Task details:
From the entries below, please output exactly the lines starting at the one containing "Our Offices (27, 2027)" and ending at the one containing "Skrill (35, 2455)", both included.

▼

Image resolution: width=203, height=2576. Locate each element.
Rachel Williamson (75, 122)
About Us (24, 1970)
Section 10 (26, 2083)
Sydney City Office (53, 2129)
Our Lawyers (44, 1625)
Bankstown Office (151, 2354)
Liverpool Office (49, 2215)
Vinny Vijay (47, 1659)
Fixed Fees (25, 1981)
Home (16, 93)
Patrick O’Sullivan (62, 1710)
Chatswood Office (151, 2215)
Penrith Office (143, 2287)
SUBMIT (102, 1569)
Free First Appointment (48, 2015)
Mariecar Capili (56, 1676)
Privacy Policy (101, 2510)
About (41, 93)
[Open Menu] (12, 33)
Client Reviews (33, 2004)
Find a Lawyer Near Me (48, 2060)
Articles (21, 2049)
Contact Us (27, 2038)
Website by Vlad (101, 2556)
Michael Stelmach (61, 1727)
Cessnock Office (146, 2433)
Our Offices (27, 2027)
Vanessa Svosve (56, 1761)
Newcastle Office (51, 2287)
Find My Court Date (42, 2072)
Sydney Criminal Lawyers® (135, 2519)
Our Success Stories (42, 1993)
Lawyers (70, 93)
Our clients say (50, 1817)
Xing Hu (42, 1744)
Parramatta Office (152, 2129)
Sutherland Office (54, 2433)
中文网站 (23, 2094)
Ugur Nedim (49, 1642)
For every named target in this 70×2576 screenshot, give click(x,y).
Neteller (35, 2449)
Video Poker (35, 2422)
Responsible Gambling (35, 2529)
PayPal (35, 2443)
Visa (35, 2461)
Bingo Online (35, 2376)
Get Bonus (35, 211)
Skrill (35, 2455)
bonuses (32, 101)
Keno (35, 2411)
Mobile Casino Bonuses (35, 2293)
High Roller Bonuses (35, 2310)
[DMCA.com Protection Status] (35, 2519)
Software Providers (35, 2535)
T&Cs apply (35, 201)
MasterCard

▲

Output for this exercise:
Our Offices (27, 2027)
Vanessa Svosve (56, 1761)
Newcastle Office (51, 2287)
Find My Court Date (42, 2072)
Sydney Criminal Lawyers® (135, 2519)
Our Success Stories (42, 1993)
Lawyers (70, 93)
Our clients say (50, 1817)
Xing Hu (42, 1744)
Parramatta Office (152, 2129)
Sutherland Office (54, 2433)
中文网站 (23, 2094)
Ugur Nedim (49, 1642)
For every named target in this 70×2576 screenshot, give click(x,y).
Neteller (35, 2449)
Video Poker (35, 2422)
Responsible Gambling (35, 2529)
PayPal (35, 2443)
Visa (35, 2461)
Bingo Online (35, 2376)
Get Bonus (35, 211)
Skrill (35, 2455)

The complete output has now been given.